Simon Heffer: John Kerry's radical Bashar al-Assad stance is a burst of realism amid inept US foreign policy
John Kerry, after more than two years in which he has given the impression of being a secretary of state so understated as to be almost invisible, has suddenly become more assertive both on his own account and in the projection of American foreign policy.
He was one of the causes of Benjamin Netanyahu's diatribe against America in Congress recently, when the Israeli prime minister warned his hosts against their present policy towards Iran. Then, this weekend (15 March), he has asserted that, sooner or later, the West is going to have to negotiate with Bashar al-Assad if it is to resolve the horrific civil war in Syria.
Both of these acts, in relation to two countries that have proved intensely problematical to America, suggest a sudden awakening on the part of the Obama administration. Whether the direction of policy this awakening has prompted is good for America and its allies remains to be seen.
Few friends in the Middle East
America hopes that by allowing Iran to enrich uranium for what it claims are energy purposes, but to a level insufficient for weapons use, it will reduce the level of suspicion between the two countries and enlist if not an ally then at least a neutral power in the Middle East. Iran is a Shi'ite country and those in the Islamic State (Isis) seeking to create a caliphate are Sunnis, so the thinking is logical: if Iran could be made a bulwark against the spread of Islamic fundamentalism, so much the better.
But those who have watched Iran since the revolution of 1979 know that it too has its share of fundamentalists. As Netanyahu said on his visit to America, one is an Islamic State, the other is an Islamic Republic. The differences may be too subtle for the Israelis to appreciate. He made no secret of his, and his country's, fear that if America allows some nuclear programme to continue in Iran, and in return for the country not developing weapons lifts the sanctions upon it, it will leave Israel directly in a very dangerous line of fire.
Democrats who heard him – many chose not to and stayed away from the House when he spoke – deplored his attack on American policy. Republicans lapped it up, because to them it was cast-iron proof of the overseas perception of the flaccidity and incoherence of American foreign policy. America has very few friends in the Middle East, and such as it does have are not always reliable. Governments that claim to support its opposition to the spread of Islamic fundamentalism often run countries whose nationals are open in their support of the Islamic State.

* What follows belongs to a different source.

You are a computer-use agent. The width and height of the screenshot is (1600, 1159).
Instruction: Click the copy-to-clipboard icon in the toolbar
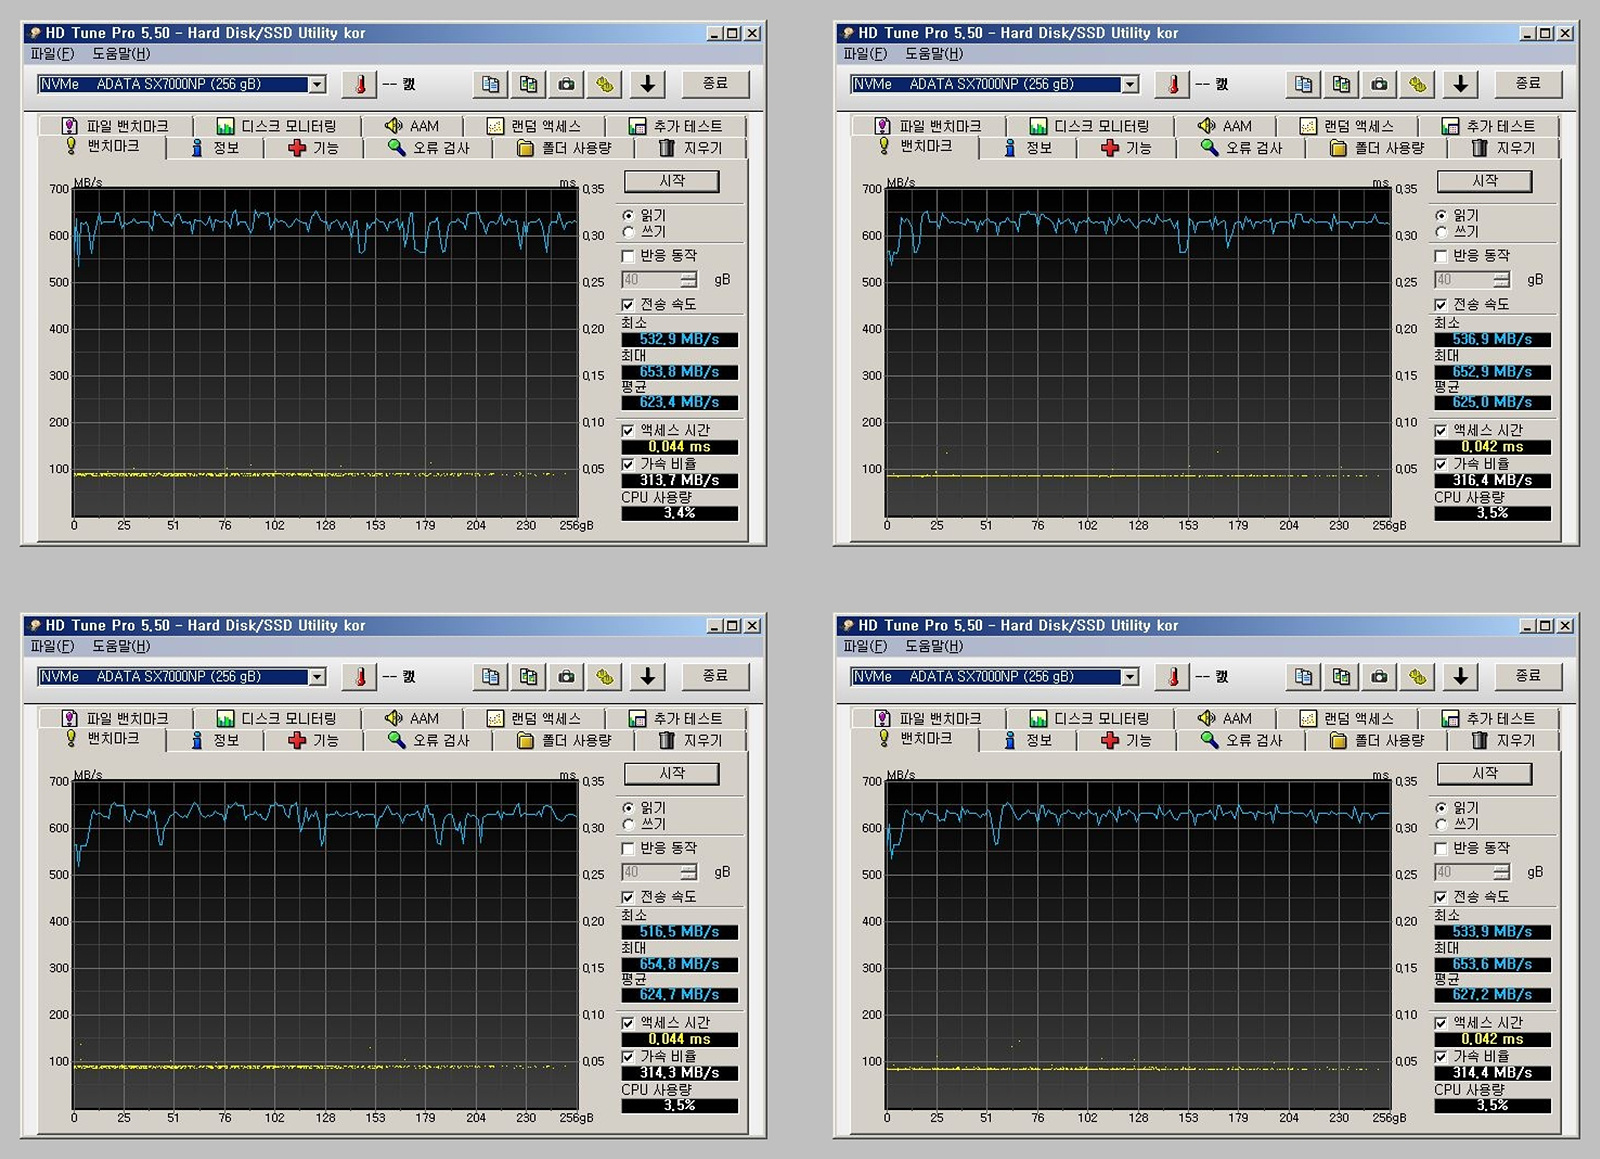click(x=489, y=84)
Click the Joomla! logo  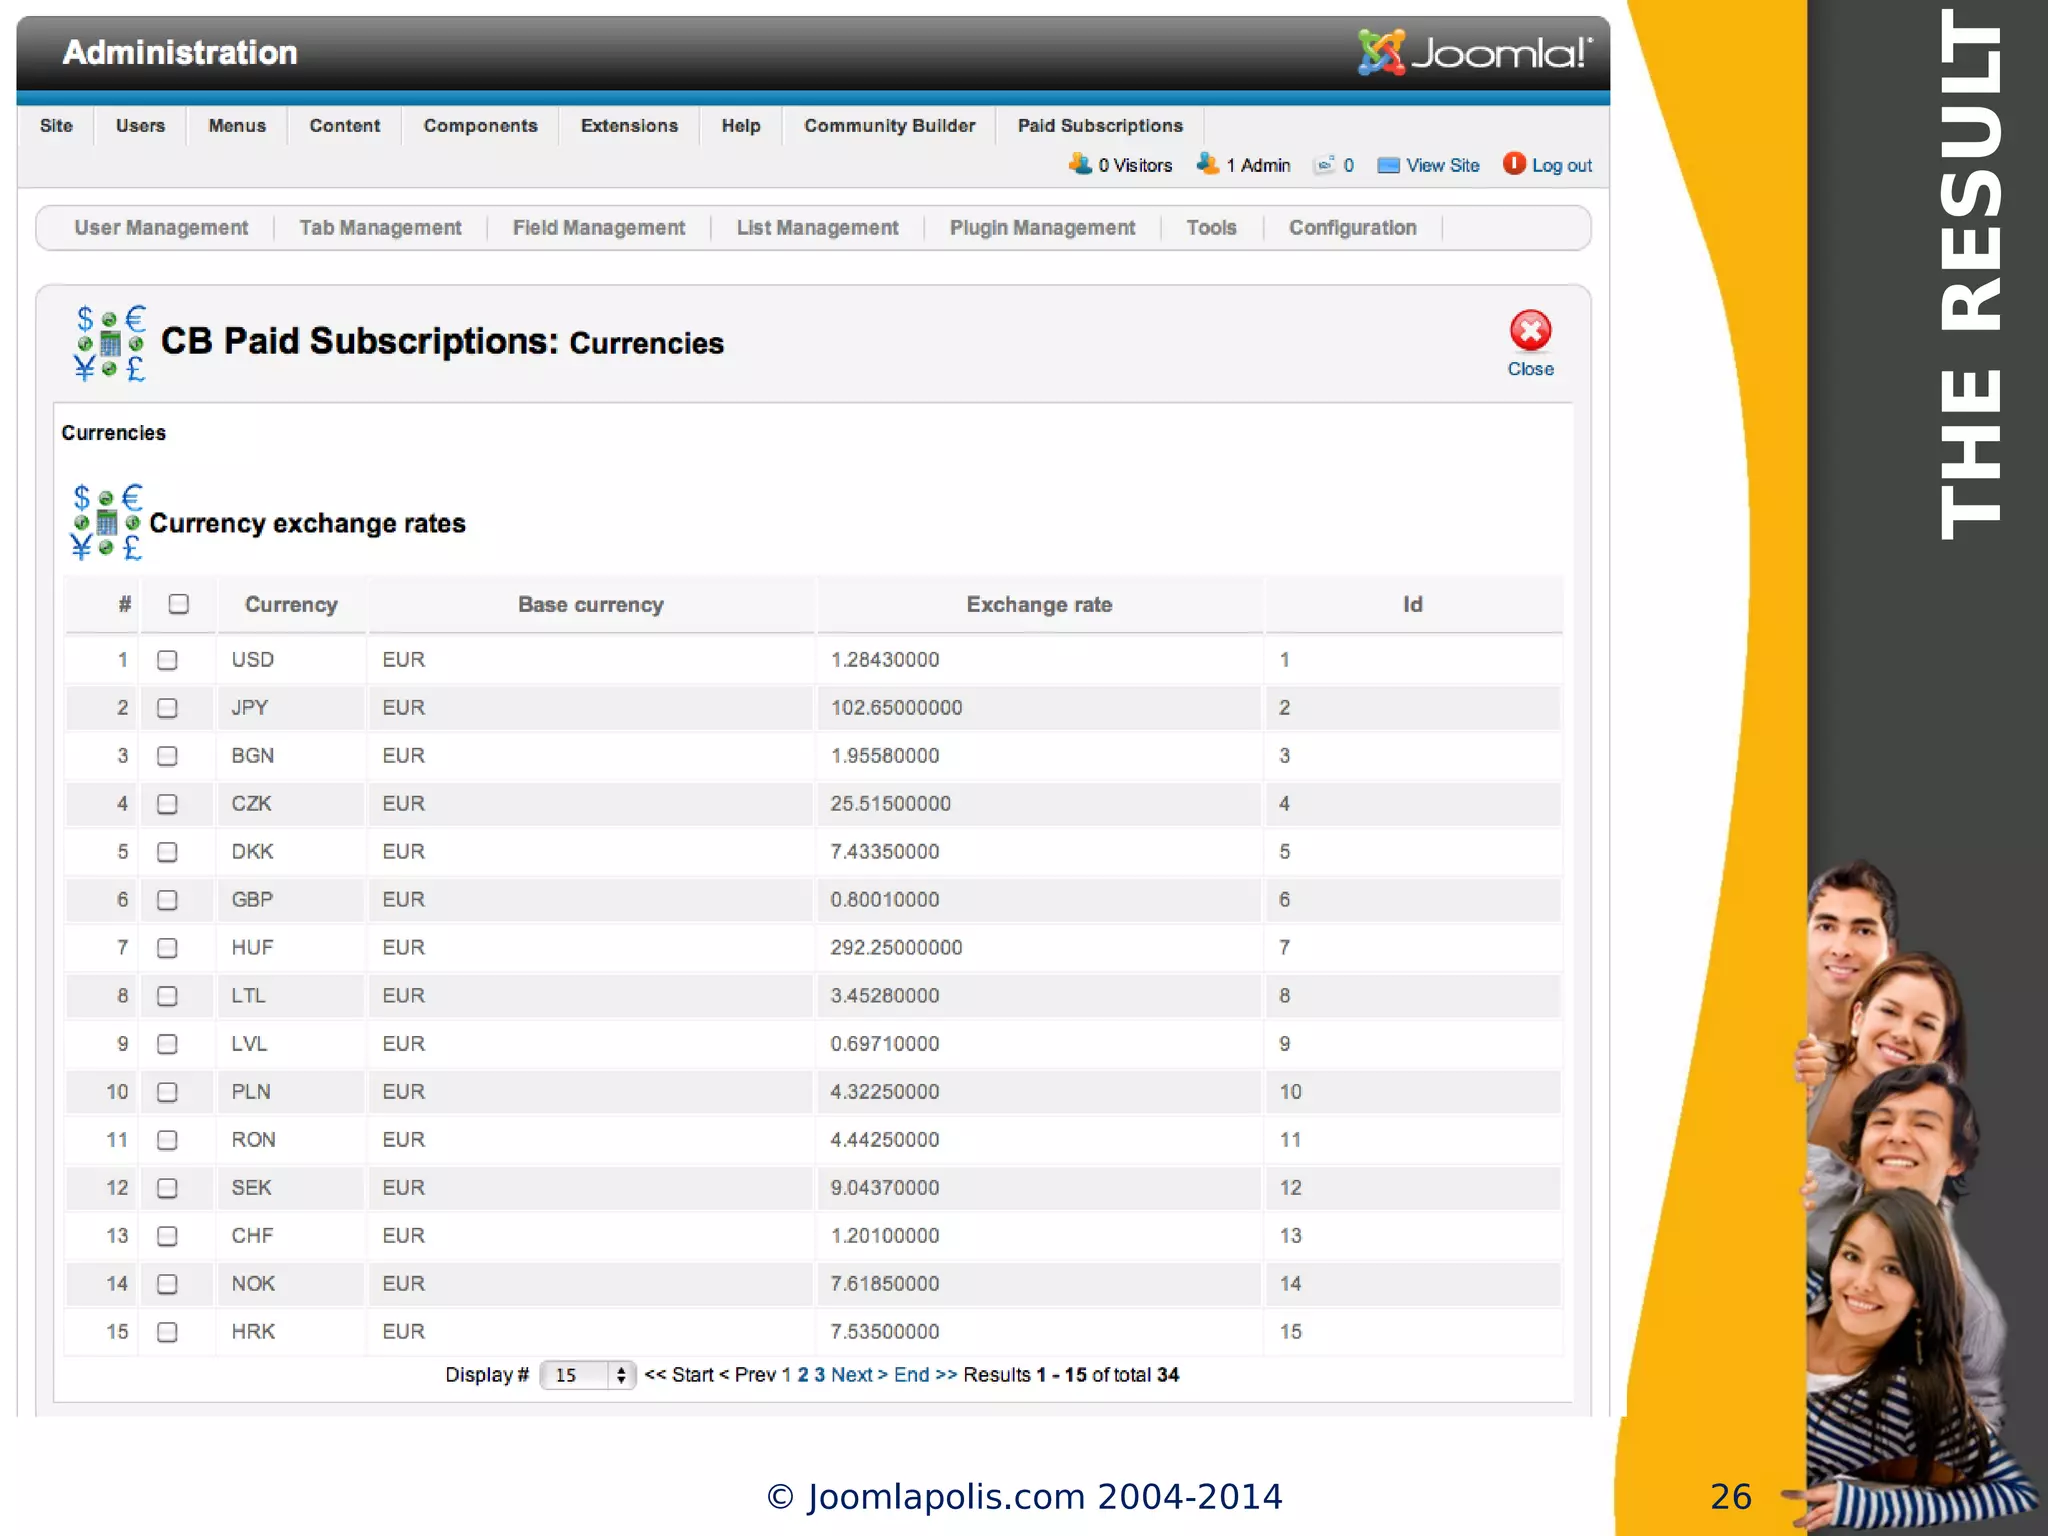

There has been much criticism of the nature of America's relationship with Israel – it has often been said that it is too close, and that America is too uncritical of some of the policies Israel has pursued, notably against Palestinians. Such claims hold little water today.
Pro-Israelis have long attacked Barack Obama's perceived lack of warmth for Israel; and the Kerry stance towards Iran seems to take that policy much further on, in the way that it seems careless of the vulnerability of Israel that underpinned the tone and content of the Netanyahu speech.
Too little too late
Kerry's remarks about Assad are similarly radical: he is talking, after all, about parleying with a man who just a couple of years ago was an international pariah because of the apparently conclusive proof that he had used chemical weapons against his own people. It reminds one of the old adages that once underpinned the superpower's foreign policy: he may be a bastard, but he's one of our bastards.
Netanyahu's complaint was significant in what it said about the public state of relations between Israel and the country that has, since its foundation, been Israel's friend and protector. He will have hoped to mobilise the small but effective Jewish lobby in America to campaign for a more restrictive policy towards Iran.
It is some years since a leading Iranian politician spoke of wiping Israel off the map; the problem is that none of his successors in Tehran have said with any conviction that that is no longer the policy. No wonder Israel thinks that its protector has put the cart before the horse.
However, the recognition that Assad will have to be treated with is a welcome burst of realism by a State Department that has failed for too long to engage with this question sensibly. Once Obama failed to secure sufficient support to intervene militarily against Assad he seemed, whether through embarrassment or boredom, to detach himself from the entire matter. Or it may have been incompetence: the intervention would have had America opposing a man who was also being opposed by the people who masterminded 9/11.
America's approach then suggested the president and the State Department had failed to understand that not all foreign policy can be played out in Hollywood terms of good guys and bad guys – something it used to appreciate in the days of George Kennan and, later, Henry Kissinger.
Maybe it has started to understand it again now, but probably too late to rescue the reputation this administration has as one of the most inept in terms of foreign policy in recent American history.
Dr Simon Heffer is a British commentator and author who has written columns for The Daily Mail, The Daily Telegraph, The Spectator and The New Statesman. He is the biographer of Enoch Powell, Thomas Carlyle and Ralph Vaughan Williams and recently published High Minds: The Victorians And The Birth Of Modern Britain.